Trois mois d'attente. Mes clients, Johan et Yuliia, prêts à signer leur appartement. Et le matin de la signature, tout s'effondre.
« J'aurais pu signer quand même. J'ai dit non. »
Ce matin-là, j'ai dû choisir entre ma commission et leur protection. Voici pourquoi je ne regrette rien.
Le matin où tout s'effondre
Vendeurs en instance de séparation. Monsieur à l'étranger, sans procuration. Le registre foncier qui refuse la vente. Trois obstacles, le même jour, à quelques heures de la signature.
J'avais le partenaire financier derrière. Les taux à bloquer. La commission à portée de main. Sur le papier, j'avais toutes les raisons de signer.
Pourquoi j'ai dit non
Parce qu'une vente qui s'effondre après la signature, ce n'est pas un détail administratif. Pour Johan et Yuliia, c'était plus de 20'000 CHF de pénalités.

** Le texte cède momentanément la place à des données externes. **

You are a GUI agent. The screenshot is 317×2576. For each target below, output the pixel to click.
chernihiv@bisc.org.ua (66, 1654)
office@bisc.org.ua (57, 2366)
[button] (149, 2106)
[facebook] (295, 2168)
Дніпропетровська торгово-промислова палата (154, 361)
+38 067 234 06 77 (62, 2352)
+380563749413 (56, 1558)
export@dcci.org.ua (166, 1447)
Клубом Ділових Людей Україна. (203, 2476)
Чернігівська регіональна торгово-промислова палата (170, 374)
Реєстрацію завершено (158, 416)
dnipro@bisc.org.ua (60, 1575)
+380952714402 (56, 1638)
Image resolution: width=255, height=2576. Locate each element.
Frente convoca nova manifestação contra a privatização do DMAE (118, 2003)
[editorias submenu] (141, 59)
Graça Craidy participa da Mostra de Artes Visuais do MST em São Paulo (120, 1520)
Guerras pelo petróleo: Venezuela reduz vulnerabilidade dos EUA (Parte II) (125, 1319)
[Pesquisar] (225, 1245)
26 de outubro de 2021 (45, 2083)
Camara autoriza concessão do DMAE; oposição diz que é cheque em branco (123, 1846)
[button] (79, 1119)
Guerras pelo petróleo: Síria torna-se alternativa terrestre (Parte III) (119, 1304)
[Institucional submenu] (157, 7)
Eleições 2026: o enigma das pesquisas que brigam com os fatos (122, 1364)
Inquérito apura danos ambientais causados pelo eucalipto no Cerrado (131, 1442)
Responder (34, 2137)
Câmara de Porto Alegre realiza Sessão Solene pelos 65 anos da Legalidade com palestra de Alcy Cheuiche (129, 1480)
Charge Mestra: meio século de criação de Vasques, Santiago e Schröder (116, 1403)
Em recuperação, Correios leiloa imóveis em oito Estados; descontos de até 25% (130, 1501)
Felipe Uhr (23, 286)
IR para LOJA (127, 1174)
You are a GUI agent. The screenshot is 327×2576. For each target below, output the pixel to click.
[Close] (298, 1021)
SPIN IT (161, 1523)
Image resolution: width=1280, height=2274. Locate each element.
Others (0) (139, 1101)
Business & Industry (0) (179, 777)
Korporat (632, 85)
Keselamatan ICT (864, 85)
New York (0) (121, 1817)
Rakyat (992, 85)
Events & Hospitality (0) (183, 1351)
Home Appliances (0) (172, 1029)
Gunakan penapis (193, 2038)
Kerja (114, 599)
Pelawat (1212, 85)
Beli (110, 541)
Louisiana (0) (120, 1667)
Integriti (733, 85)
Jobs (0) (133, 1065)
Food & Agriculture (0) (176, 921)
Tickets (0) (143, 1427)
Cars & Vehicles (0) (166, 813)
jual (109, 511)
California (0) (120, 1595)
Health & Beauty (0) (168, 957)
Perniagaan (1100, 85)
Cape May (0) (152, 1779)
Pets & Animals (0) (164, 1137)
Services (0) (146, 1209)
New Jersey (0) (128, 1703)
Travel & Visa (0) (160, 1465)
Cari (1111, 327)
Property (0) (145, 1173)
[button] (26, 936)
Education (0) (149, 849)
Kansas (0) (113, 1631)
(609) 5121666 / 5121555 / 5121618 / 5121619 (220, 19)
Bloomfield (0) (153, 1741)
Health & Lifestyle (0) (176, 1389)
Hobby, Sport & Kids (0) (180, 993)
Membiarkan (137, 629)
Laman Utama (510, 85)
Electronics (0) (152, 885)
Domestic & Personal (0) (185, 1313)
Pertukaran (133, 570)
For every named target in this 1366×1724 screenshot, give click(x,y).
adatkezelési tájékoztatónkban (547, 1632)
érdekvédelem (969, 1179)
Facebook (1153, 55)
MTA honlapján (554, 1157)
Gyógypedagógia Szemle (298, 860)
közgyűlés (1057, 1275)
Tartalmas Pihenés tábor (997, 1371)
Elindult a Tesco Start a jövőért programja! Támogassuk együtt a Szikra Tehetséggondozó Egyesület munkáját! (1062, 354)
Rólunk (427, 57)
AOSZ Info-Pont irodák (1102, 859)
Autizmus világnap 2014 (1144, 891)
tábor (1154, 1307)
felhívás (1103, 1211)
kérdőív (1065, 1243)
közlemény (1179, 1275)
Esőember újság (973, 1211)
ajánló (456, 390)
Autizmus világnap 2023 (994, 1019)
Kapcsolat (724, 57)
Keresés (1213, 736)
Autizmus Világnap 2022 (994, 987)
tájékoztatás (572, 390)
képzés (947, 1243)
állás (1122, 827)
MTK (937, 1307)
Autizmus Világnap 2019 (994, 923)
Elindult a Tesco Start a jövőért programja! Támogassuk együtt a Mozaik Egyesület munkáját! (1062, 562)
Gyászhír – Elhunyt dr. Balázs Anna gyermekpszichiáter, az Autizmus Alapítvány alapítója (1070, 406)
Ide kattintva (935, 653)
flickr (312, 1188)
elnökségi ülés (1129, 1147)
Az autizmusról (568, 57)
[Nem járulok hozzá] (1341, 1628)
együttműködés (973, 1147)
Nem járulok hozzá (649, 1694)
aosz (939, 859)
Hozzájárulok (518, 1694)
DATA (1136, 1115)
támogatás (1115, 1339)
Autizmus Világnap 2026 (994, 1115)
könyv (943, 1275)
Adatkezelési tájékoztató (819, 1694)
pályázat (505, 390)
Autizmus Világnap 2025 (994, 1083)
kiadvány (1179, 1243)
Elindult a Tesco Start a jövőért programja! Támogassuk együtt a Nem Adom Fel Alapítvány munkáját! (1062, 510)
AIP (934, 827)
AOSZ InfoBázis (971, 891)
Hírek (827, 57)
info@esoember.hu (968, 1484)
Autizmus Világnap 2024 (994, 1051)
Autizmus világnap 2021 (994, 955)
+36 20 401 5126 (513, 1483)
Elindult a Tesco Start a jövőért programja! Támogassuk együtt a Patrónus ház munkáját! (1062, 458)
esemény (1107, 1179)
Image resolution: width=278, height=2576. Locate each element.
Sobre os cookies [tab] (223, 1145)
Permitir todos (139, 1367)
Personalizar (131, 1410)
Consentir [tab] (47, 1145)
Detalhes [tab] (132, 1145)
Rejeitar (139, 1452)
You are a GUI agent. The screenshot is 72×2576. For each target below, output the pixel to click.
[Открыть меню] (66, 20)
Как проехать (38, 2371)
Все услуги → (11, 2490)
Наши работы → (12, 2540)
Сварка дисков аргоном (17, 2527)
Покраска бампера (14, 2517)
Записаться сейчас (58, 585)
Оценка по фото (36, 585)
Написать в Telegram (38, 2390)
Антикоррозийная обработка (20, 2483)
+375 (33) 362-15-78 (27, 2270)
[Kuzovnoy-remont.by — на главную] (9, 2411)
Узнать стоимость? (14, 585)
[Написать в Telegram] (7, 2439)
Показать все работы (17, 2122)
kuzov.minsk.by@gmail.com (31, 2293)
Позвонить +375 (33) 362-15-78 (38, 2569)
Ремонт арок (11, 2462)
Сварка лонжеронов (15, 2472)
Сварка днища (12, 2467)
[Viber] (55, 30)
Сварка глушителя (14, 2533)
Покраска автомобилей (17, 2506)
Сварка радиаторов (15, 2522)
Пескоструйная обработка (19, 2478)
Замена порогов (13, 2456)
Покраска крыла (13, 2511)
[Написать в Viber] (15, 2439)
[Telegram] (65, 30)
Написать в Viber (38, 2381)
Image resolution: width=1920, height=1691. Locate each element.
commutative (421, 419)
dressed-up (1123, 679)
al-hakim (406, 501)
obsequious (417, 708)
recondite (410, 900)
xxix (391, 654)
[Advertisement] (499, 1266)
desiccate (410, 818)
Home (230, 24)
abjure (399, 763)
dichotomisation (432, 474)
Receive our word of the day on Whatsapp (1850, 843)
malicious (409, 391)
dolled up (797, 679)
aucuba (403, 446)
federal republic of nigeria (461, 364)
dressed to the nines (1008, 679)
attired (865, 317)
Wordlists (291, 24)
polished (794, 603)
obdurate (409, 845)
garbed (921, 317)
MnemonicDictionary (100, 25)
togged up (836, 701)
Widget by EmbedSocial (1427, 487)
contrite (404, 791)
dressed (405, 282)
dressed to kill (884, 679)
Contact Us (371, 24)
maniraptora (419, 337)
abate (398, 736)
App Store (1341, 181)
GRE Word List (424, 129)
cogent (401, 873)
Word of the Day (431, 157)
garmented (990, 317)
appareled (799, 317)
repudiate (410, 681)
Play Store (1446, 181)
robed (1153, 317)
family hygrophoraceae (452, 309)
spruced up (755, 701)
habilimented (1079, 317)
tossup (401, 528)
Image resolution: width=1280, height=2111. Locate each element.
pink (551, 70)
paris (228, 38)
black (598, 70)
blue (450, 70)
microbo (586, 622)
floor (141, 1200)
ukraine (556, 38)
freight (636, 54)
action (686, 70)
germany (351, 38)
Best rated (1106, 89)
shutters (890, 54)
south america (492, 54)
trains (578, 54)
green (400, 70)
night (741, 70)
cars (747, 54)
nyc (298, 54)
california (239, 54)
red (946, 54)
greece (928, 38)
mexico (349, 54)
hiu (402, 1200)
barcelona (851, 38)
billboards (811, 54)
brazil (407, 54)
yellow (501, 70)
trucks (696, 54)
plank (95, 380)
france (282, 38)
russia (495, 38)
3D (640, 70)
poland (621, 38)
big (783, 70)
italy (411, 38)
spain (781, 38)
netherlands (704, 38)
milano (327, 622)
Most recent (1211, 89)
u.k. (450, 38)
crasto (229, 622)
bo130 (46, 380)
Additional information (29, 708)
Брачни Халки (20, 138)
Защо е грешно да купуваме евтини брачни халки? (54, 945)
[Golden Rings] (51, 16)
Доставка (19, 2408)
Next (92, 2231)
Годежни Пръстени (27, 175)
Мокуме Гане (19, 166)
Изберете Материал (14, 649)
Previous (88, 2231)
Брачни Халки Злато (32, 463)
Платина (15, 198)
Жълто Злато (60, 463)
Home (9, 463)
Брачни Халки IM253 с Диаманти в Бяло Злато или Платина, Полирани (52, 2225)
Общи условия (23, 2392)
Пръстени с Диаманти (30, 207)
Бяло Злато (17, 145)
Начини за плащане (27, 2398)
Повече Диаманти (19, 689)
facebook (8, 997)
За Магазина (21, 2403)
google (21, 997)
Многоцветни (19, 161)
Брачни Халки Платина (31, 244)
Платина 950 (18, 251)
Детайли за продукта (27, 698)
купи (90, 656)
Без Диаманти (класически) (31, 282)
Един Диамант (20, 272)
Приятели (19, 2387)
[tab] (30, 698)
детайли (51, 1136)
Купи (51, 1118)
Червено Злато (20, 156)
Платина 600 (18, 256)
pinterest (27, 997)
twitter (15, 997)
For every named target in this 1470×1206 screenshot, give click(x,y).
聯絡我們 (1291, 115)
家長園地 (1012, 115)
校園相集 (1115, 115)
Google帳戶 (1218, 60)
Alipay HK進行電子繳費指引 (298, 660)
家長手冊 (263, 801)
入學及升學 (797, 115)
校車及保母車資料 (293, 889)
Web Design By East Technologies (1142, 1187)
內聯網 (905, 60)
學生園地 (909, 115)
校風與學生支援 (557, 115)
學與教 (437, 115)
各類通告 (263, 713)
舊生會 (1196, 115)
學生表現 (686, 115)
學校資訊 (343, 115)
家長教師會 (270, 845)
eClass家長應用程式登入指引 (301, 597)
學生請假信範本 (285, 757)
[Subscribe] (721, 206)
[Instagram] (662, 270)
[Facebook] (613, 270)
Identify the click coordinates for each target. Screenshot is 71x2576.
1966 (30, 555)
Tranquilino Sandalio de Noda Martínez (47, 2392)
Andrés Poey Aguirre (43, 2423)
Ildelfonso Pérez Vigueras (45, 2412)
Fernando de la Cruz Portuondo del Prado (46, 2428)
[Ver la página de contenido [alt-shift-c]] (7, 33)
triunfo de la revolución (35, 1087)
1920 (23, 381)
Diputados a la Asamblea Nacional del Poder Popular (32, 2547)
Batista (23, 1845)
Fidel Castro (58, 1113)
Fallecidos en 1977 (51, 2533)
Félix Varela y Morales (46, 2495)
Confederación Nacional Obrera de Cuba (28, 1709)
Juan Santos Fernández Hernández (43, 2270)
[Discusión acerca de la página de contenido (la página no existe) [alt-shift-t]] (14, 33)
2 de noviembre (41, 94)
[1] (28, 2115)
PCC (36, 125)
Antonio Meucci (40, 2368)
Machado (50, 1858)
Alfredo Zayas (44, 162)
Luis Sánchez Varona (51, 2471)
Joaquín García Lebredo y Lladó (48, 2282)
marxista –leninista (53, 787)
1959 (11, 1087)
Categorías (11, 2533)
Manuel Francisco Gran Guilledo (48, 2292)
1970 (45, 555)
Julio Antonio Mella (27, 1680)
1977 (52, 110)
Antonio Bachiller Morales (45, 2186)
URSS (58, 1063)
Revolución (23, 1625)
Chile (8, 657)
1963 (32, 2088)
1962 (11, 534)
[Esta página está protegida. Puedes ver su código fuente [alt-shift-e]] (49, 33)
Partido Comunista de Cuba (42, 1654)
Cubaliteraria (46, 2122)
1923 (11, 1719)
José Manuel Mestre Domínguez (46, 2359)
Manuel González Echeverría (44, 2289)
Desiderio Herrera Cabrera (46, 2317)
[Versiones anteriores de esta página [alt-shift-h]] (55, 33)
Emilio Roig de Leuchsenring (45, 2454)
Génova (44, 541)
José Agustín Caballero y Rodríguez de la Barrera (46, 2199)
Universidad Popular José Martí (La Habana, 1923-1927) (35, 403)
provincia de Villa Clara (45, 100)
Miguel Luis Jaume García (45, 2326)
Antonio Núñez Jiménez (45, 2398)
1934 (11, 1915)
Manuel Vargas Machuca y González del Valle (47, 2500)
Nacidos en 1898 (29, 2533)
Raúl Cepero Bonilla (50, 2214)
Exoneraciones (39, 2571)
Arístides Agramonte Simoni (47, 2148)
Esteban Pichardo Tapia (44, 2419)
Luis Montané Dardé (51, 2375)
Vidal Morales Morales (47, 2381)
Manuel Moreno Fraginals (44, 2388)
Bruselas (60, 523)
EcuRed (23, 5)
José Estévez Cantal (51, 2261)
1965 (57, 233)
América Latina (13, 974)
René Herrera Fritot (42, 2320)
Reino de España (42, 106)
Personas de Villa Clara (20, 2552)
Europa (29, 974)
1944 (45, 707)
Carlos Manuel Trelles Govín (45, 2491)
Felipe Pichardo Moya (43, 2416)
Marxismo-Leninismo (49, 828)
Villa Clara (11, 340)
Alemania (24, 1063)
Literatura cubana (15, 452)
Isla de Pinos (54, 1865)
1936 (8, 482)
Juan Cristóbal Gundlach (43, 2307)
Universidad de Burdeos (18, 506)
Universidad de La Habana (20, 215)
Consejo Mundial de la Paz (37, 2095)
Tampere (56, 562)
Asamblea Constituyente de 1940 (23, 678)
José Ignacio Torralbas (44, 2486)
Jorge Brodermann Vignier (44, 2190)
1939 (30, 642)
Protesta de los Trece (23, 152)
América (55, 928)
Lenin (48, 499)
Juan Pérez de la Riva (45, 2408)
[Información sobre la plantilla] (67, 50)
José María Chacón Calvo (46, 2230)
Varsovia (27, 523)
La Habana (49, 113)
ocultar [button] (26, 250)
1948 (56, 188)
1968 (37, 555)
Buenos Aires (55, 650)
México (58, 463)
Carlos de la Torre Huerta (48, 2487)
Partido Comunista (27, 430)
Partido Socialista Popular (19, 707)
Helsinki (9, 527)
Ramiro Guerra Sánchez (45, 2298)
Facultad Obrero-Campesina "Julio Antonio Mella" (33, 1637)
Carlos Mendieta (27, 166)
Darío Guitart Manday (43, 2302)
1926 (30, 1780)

Alors on a repoussé. On est revenus une autre fois, dans de bonnes conditions. Et on a bien fait.
Bien s'entourer change tout
Je ne peux pas raconter cette histoire sans parler de Kevin Lamidi, le courtier sur ce dossier. Coordonner un vendeur et un acheteur dans une situation pareille demande un sang-froid et un professionnalisme rares. Il a fait un travail exceptionnel.
Cette signature chez le notaire, on va s'en souvenir un moment.
Ce que ce cas illustre
Aujourd'hui, on ne s'est pas revus pour un dossier. On s'est revus pour boire un verre, parler d'autre chose, de tout sauf de financement.
Quand vous faites passer votre client avant votre chiffre, et quand vous vous entourez des bonnes personnes, vous ne perdez pas un client. Vous gagnez une relation qui dure bien après la signature. Le chiffre d'affaires, c'est une conséquence. Jamais une boussole.